Poor compatibilism. It is actually not all that bad, and it is defended by very able philosophers, such as my colleague, Gary Watson. But recall that I am a semicompatibilist. I do not think that freedom to do otherwise (regulative control) is compatible with causal determinism. But I do think that causal determinism is compatible with acting freely (guidance control).
First, I wish to thank John and Ken for being so kind as to invite me to be a guest on the show; I enjoyed it very, very much.
Ken wondered whether I have “cheated” in the sense that I call something “freedom” which perhaps is not a genuine freedom. I certaiinly sympathize with the worry that traditional compatibilism is a “cheat” or in Kant’s words a “wretched subterfuge.” I love W. I. Matson’s fulminations about compatibilism: “The most flabbergasting instance of the fallacy of changing the subject to be encountered anywhere in the complete history of sophistry… [a ploy that] was intended to take in the vulgar, but which has beguiled the learned in our time.”

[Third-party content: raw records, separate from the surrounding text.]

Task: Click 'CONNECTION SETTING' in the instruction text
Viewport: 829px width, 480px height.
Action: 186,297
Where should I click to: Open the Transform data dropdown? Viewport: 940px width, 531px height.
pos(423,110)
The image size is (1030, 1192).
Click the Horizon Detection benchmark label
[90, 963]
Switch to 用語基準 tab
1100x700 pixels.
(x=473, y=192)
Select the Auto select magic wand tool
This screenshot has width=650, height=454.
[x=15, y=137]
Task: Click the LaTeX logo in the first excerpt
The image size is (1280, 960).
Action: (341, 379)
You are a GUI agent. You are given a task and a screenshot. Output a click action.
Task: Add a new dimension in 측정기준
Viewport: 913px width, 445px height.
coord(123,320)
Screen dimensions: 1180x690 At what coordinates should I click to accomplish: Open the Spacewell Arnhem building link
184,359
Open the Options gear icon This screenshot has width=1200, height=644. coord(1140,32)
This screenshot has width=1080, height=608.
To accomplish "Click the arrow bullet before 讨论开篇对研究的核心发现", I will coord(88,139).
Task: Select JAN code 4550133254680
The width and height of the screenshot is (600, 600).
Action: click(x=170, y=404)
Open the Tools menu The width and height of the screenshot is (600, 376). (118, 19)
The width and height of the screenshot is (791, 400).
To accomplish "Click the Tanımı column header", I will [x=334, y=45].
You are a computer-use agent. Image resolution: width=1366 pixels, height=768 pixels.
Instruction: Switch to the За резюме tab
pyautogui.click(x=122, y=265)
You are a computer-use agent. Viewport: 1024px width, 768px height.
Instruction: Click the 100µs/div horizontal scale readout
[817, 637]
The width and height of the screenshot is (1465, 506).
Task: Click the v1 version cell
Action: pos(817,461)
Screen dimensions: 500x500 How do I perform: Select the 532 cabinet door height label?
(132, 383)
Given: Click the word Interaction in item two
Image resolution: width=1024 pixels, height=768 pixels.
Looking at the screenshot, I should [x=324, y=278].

Poor compatibilism. It is actually not all that bad, and it is defended by very able philosophers, such as my colleague, Gary Watson. But recall that I am a semicompatibilist. I do not think that freedom to do otherwise (regulative control) is compatible with causal determinism. But I do think that causal determinism is compatible with acting freely (guidance control). The Frankfurt-type examples are supposed to motivate this contention–or at least this is one route to the conclusion.
Modern philosophers seemed to think of the “liberty of spontaneity” as a genuine form of freedom, where this is something like acting freely and doesn’t in itself entail “liberty of indifference” (freedom to do otherwise, regulative control). How could one help to justify the idea that such freedom–actual-sequence freedom–is sufficiently robust to ground moral responsibilty?
Well, in the proto-Frankfurt example suggested by Locke, the fact that the door is locked and thus the man could not have done otherwise than stay in the room plays no role in his practical reasoning, decision, or act of staying in the room. So how can it be relevant to his responsibility? I would say that he freely stays in the room and can legitimately be held responsible for staying in the room. Whether or not the door is locked is irrelevant to his responsibility, and thus whether or not the door is locked does not bear on whether the man has whatever sort of control grounds moral responsibility.
After all, God is kind of like a “Frankfurt-style counterfactual intervener.” That is, God may well be a condition that obtains and that renders it true that no human can do otherwise, and yet God plays no role in our actual choices and behavior (on certain views of God). So God is like the locked door in Locke’s example or Black (the counterfactual intervener) in Frankfurt’s story. But presumably factors that play no role in our choices or behavior cannot etiolate our expression of freedom.
In my view, when I act freely I express a genuine and real kind of freedom, sufficient to warrant ascriptions of responsibility. If I lack freedom to do otherwise, I lack some freedom; but I do not lack the freedom required for moral responsibility.